Ralla turned an axe handle in her palm, marvelling at its structure, its grip, its weight, its potential. She placed it down and meandered to where Sugar was, taking him from the others and strapping to him two baskets that could easily carry wood. The snow had buried the cart she normally used, and she did not know whether it would be fit for use after her return or not. For the last time for a long while, Ralla and Sugar set off in the deep forest to replenish the firewood.


The white ash of snow had fallen.


She did it with cheer because she knew she was being of use, but her mind wandered elsewhere as she searched for suitable wood. Not all of the wood could be used immediatly, so she put those into the left basket, reminding herself that those would have to be dried. In the right she placed the dry logs fit for immediate burning. She had, at the very least, begun to learn the different tree and wood types, since she had no memory for herbs. Pine was littered all around their lands, but there was also red oak, birch, spruce (of all sorts), maple, and ash. Each had its own scent, grain, sap, and moisture content that affected its burning. Personally, Ralla used the maple for her personal fire because she enjoyed the scent it gave off when burned. But the Great Fire she did not often feed it to because it was also high in moisture. Instead it was fueled with a majority of birch and oak, which had been the first scent she had ingrained into her memory when she had arrived.


Sugar trudged back up the hills of the quiet world to the village center where Ralla took some logs and placed them directly into the Great Fire. The warmth was welcome and familiar, the gentle sting of an ember a greeting, the billowing smoke a caress. She did not mind its power--even if her eyes watered in protest--because she had learned the tricks to avoid such unpleasantries (moving upwind, callousing her hands, etc.). The feathers and salts she had thrown in earlier in the month had long been burned along with those logs and the ash of the fire before the one blazing then. It was such a hungry, hungry thing.

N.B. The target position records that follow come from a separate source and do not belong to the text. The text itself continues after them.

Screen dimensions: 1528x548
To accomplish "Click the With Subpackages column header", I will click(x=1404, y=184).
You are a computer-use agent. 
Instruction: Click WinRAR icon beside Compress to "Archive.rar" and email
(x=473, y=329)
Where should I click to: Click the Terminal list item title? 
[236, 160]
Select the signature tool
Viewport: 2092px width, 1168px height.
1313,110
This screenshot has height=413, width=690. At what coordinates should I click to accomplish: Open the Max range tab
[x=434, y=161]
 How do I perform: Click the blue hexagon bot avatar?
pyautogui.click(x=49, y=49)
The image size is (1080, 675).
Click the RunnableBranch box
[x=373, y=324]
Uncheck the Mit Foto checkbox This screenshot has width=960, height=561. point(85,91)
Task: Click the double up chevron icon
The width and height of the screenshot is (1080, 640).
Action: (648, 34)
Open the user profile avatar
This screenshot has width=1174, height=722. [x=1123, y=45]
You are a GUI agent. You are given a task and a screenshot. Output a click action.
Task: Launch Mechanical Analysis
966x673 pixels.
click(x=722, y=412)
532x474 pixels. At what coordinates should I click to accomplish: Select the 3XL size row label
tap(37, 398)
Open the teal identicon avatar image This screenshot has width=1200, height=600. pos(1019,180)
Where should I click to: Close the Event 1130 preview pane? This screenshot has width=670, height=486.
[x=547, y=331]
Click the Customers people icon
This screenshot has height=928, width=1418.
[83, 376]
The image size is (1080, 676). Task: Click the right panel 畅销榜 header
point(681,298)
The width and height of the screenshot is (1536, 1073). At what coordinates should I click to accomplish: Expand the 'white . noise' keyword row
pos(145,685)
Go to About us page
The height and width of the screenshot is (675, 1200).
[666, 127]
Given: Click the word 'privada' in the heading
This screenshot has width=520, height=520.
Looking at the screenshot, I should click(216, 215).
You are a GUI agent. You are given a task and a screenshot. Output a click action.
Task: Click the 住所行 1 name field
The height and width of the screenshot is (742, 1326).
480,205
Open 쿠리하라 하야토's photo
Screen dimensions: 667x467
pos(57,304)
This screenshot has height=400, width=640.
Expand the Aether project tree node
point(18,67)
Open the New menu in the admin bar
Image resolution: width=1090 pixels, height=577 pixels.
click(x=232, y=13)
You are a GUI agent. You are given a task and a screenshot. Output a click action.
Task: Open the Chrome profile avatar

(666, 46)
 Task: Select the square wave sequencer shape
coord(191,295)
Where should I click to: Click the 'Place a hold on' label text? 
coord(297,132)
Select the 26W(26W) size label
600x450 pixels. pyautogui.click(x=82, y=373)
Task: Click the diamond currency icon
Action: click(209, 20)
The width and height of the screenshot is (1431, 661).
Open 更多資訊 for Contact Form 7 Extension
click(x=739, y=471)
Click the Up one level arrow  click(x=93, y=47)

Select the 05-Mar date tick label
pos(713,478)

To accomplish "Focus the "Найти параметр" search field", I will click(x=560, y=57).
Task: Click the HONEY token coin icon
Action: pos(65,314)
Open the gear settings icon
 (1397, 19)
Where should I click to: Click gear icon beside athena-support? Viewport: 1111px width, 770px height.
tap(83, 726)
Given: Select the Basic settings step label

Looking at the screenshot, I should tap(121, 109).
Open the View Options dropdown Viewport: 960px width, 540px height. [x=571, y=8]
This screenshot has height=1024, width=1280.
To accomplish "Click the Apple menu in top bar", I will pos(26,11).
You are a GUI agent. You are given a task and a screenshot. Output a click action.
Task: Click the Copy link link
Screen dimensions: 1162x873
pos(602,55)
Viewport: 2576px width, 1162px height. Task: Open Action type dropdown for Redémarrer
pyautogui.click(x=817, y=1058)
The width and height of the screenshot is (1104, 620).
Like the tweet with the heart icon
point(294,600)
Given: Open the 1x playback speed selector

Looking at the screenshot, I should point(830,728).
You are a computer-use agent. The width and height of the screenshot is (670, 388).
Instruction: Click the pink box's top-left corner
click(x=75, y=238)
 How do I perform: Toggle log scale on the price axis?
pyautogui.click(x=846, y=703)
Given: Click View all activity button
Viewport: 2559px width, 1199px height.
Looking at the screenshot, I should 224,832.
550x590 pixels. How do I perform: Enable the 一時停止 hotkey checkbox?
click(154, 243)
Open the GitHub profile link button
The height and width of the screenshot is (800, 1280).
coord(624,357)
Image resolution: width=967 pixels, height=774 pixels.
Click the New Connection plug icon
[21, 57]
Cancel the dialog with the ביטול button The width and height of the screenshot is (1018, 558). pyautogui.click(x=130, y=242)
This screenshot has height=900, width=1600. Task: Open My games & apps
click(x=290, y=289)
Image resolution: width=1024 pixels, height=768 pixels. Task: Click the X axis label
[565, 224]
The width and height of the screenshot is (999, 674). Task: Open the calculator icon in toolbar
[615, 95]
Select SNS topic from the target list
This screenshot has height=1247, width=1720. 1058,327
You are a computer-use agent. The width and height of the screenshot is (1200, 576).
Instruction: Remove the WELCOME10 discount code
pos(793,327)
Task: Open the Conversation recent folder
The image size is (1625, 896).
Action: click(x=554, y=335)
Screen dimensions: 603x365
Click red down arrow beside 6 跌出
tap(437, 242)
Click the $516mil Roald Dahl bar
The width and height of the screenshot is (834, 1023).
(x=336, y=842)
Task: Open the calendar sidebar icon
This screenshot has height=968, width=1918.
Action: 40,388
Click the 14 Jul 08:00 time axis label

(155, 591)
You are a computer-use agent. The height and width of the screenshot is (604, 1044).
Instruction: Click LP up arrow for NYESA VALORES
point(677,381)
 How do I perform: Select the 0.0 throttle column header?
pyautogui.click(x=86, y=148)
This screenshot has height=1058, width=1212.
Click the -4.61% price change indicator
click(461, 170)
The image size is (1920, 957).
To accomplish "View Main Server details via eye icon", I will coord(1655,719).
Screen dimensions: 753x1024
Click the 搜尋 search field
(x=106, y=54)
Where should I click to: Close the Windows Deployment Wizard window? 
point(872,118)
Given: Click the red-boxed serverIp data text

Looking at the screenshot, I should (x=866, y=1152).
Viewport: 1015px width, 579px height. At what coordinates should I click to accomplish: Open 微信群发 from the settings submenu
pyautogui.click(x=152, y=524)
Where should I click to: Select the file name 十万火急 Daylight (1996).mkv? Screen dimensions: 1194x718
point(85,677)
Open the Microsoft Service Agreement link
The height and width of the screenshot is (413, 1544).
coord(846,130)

She was bereft of much else to do--the snow covered the ceremonial stone ground, the firewood was chopped, the Gata Hineyus dutifully delivered their stock to the rest of the tribe--and so she was also thankful that it had become so late in the day. She was tired, and she walked with half-lidded eyes to drop the dry logs off in the Town Hall. Throughout the day Ayasha and Saphrina may or may not've moved about, although she found them almost exactly where she remembered leaving them that morning. Somewhere in the woods of AniWaya there was a bare spot where Ralla had taken wood, and perhaps she should've thought to teach the Gata Hineyus about not over-harvesting the forest, if they did not know such knowledge already. Effectively, she had dedicated most of her consciousness to her path and new life; what other validation of assimilation to AniWaya did she need anymore?


Welcoming blankets enfolded Ralla into warmth, the netting of her hammock strong, her weight barely bending the two supporting poles. Kemo would be in, soon, from whatever diversion he had found himself in that day. Although the village was still undergoing repairs, everyone that day had almost seemed to disappear into the winds, as if there had been a moment of silence before her leave. The silence would be gone when she opened her eyes again, of that much she was sure. She felt it deep within her bones. She felt it in her dreams; a restless fire flickering behind heavy eyes.


Moon walks. "Moon talks." Moon thinks.